A new animal cruelty bill was signed into law Wednesday.
Act 10 (HB 1238) provides updates to Pennsylvania’s current animal abuse statutes and increases the penalties for those convicted of abusing animals.
The legislation has been more commonly called Libre’s Law. It is named after Libre, a Boston terrier, who was rescued after being found sick and neglected at a Lancaster County farm last year.
According to Democratic Gov. Tom Wolf’s office, the bill includes several overhauls to existing statues.
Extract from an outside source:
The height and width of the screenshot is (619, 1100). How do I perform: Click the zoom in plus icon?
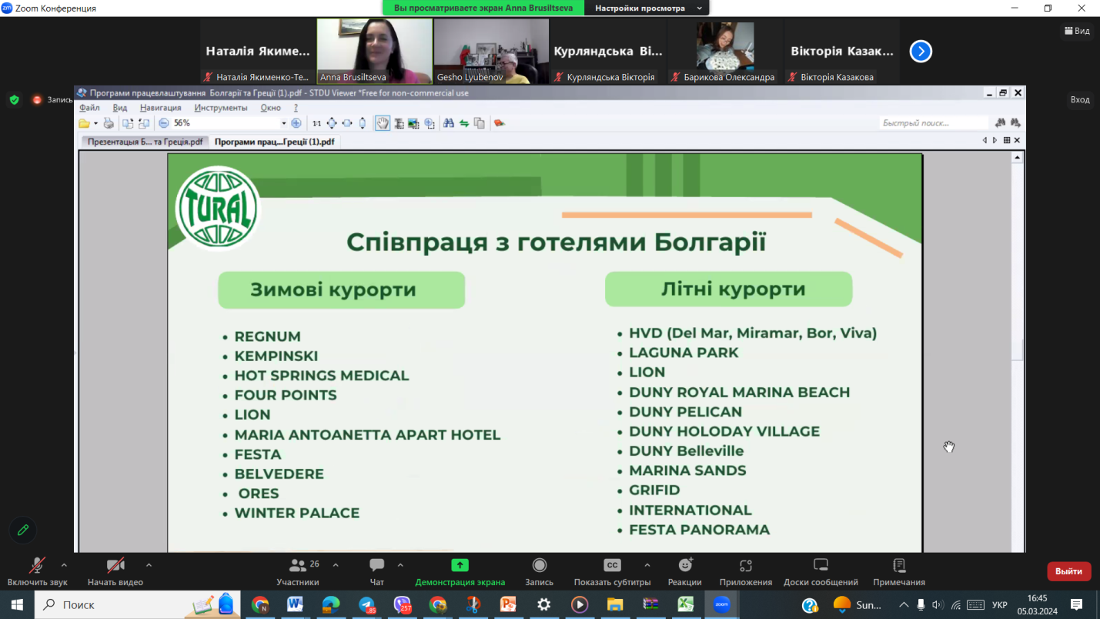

They include:
- mandatory forfeiture of the abused animal to an animal shelter if the abuser is convicted
- stipulations to dog tethering
- increased protection for horses
- civil immunity for veterinarians, veterinarian technicians, and humane society police officers to prevent frivolous lawsuits against these professionals when reporting animal cruelty in good faith
The bill was introduced by Montgomery County State Rep. Todd Stephens, a Republican, and received bipartisan support.
“Today we are sending a clear message that Pennsylvania will not tolerate animal cruelty in our state and will punish offenders to the fullest extent of the law,” Stephens said. “This is the most comprehensive animal protection bill in the Commonwealth’s history and would not have been possible without the determined efforts of my colleagues in the House and Senate, the governor and the thousands of advocates who contacted their elected officials expressing their support for the bill.”
Langhorne-based Republican State Rep. Frank Farry’s proposal to protect humane society officers was included in Libre’s Law. The portion of the legislation introduced by Farry provides civil immunity from lawsuits filed against humane officers during enforcement of the state’s animal cruelty laws.
“Prior to this law, humane society officers and their nonprofit employers were forced to waste their limited resources defending against frivolous lawsuits, sometimes for months at a time, until the lawsuits are thrown out,” Farry said. “This is a tremendous waste of resources that could otherwise go to supporting neglected and abused animals.”
Wolf said the passing of Libre’s Law should be a “day of celebration for all Pennsylvania and animal-lovers.”
“Animal advocates from across the state and country deserve much credit as they joined forces in support of this legislation to make a difference toward passage of the bill,” said Kristen Tullo, Pennsylvania state director of Humane Society of the United States.